At a high level, we may draw a parallel to the manner in which Samsung develops successful product lines: with the 5C, Apple made relatively minor changes — as compared to those it could have — to its iPhone line. With another, possibly truly budget iPhone it will make relatively minor changes once again — as compared to those of the 5C, although when held alongside the iPhone 6 the modifications necessary for a truly budget iPhone will stand out in starker contrast — in order to finally address the low end with a true second-tier phone, purpose-built for that market rather than repackaged from last year’s technology. These incremental modifications are not unlike the process Samsung uses to saturate the mobile phone industry with every conceivable form factor until something proves mildly successful, albeit on a much smaller, more polished scale. Nevertheless, the parallel is worth pointing out if even as nothing more than a thought exercise.

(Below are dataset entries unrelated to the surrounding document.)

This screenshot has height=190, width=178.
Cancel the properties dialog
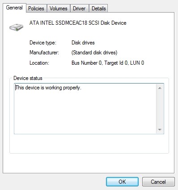[158, 181]
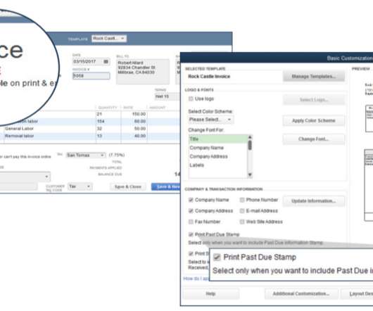Enable the Fax Number checkbox
The height and width of the screenshot is (311, 373).
coord(191,222)
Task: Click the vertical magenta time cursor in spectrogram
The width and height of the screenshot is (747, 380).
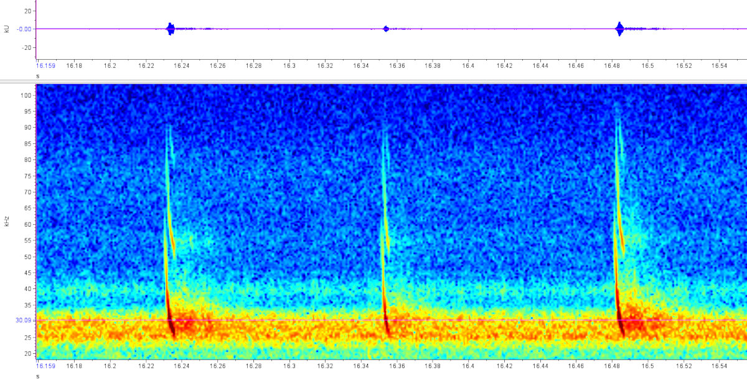Action: (36, 218)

Getting back to the topic at hand though, in simpler terms Apple has systematically begun moving towards the low end. Had the iPhone 5C exceeded expectations and managed to capture the entire mid- to high-end Android market, there would be no need for a true budget iPhone built specifically for that price point; however, it “failed” — and I use the term lightly here, for it obviously succeeded in a number of areas as described above — and that market still exists, waiting, tantalizingly underserved. Perhaps rather than ask “If” Apple will address this need with an intentionally second-tier offering instead of retrofitting last year’s model, we ought to ask “When” such a device will reach the market.